Veteran Barking MP spoke during the Holocaust Memorial Day debate in the Commons, accusing the far left of trying to 'fuel modern antisemitism' and 'silence Jews in public life'

Dame Margaret Hodge. Photo credit: Yui Mok/PA Wire
Dame Margaret Hodge. Photo credit: Yui Mok/PA Wire

Labour’s Dame Margaret Hodge, a vocal critic of antisemitism in her party, has accused the so-called hard left of engaging in “Holocaust weaponisation” on social media.

Speaking during a Commons debate on Holocaust Memorial Day, the Barking MP said: “I wanted to raise an issue around social media and that has been exploited really by I’m afraid the far left in what I would call almost Holocaust weaponisation.

“The hard left I think are trying to close down any constructive debate that we can have on the Israeli-Palestinian conflict.

“They’re trying to fuel modern antisemitism and I think they’re trying to silence many Jews in public life.”

Dame Margaret called for social media companies to tackle growing levels of online anti-Semitism.

She said: “I regularly receive images which for example have piles of dead bodies from Nazi death camps, swastikas alongside Israeli flags. I’m likened to SS guards and I’ve seen online remarks calling for a ‘final solution to my sort of politics’.

“Does my honourable friend agree with me that the internet remains an under-regulated and unchecked medium in which these attitudes can grow?

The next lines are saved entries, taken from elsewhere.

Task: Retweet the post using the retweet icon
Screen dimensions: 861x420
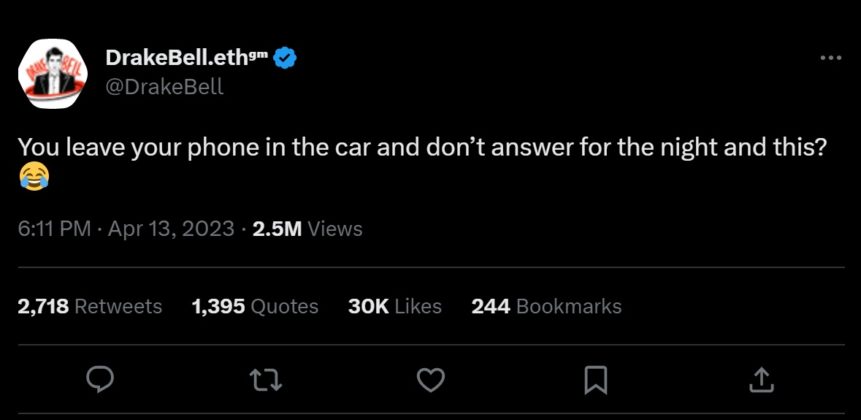Action: (x=266, y=378)
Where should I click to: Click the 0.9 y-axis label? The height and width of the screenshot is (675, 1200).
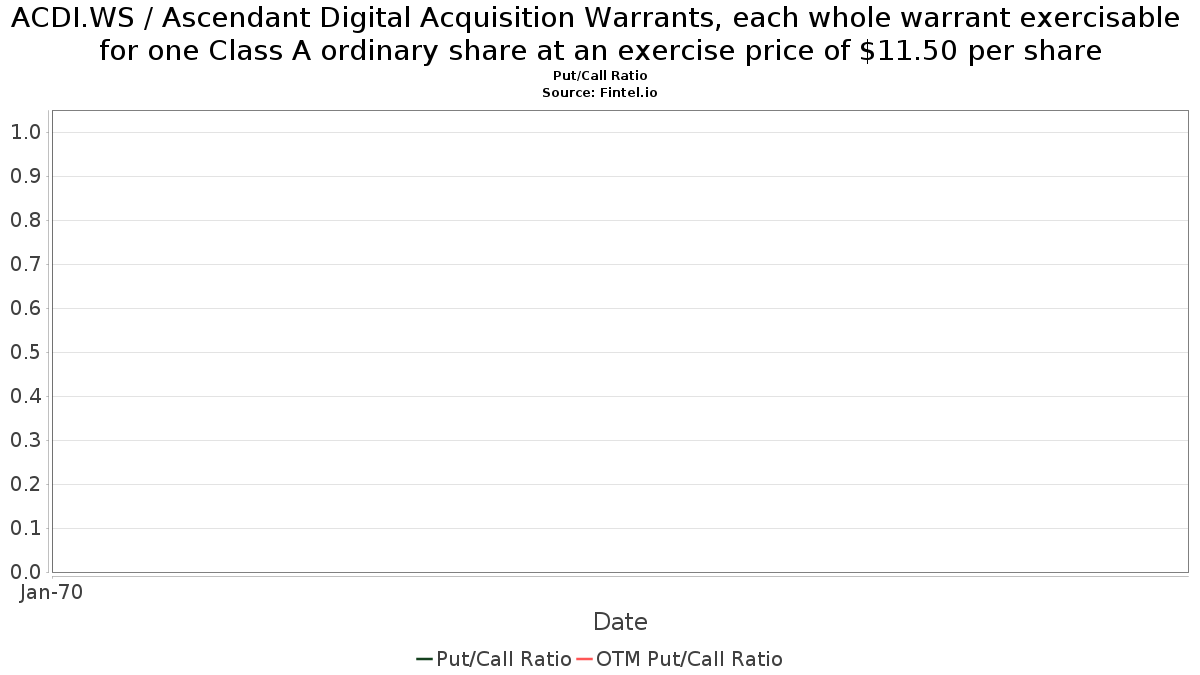pyautogui.click(x=25, y=176)
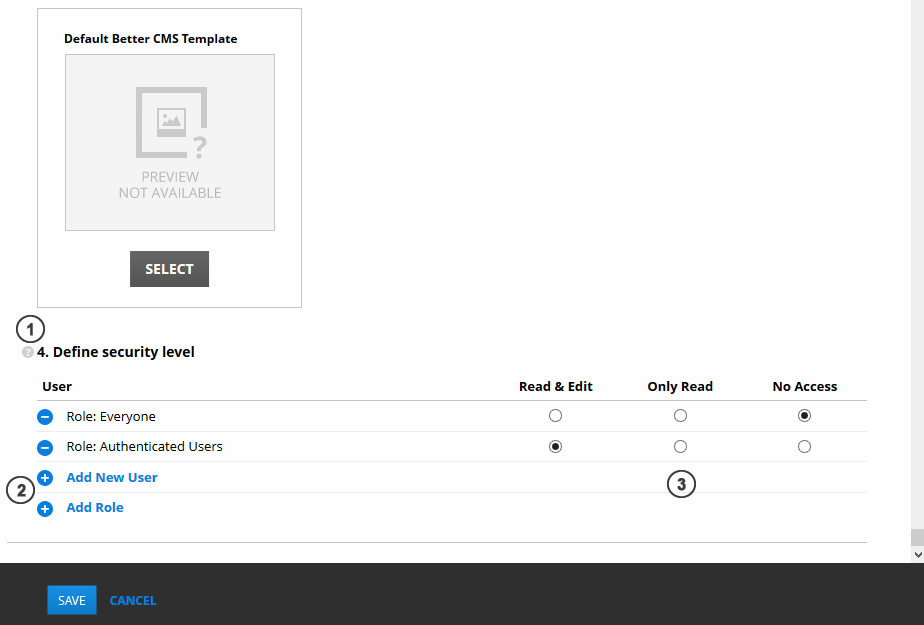Set Authenticated Users to Only Read
The height and width of the screenshot is (625, 924).
click(680, 447)
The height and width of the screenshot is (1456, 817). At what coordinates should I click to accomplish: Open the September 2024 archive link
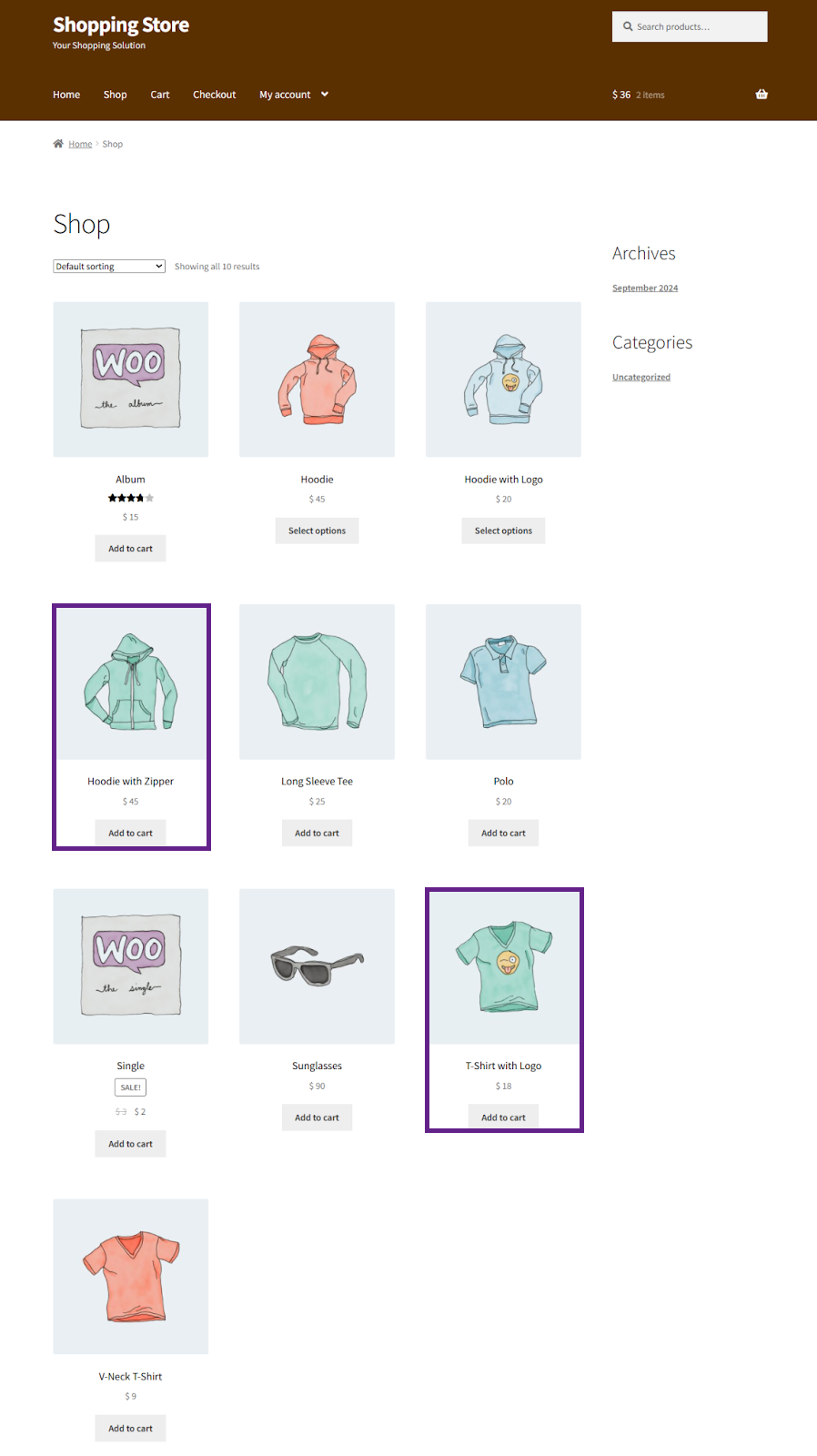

And does she agree with me that we should be taking action to regulate better and check better what is allowed on social media?”

Responding, Labour’s shadow Cabinet Office minister Cat Smith said: “The way in which social media companies seem to be given free rein, it’s so hard to remove these pieces of hate from many platforms, I think is worthy of a debate in this House in its own right as a single issue.”

She added: “I pay tribute to her work (Dame Margaret) in always challenging antisemitism wherever it raises its head even when it can be very uncomfortable to do so.”

Tory backbencher Daniel Kawczynski (Shrewsbury and Atcham) criticised what he called “revisionism” around the Second World War and warned against using the word “Nazis”.

He said: “The problem with the term Nazis is that it is a firewall between the real perpetrators which are the Germans.

“And we are now seeing a revisionism as to who was to blame for the start of the Second World War.

“We’ve President Putin last week claim that Poland was somehow partly responsible for starting the Second World War.

“I think it’s very important not to use third-term expressions like Nazis but say exactly who started this and who was responsible which is Germany and the German people.”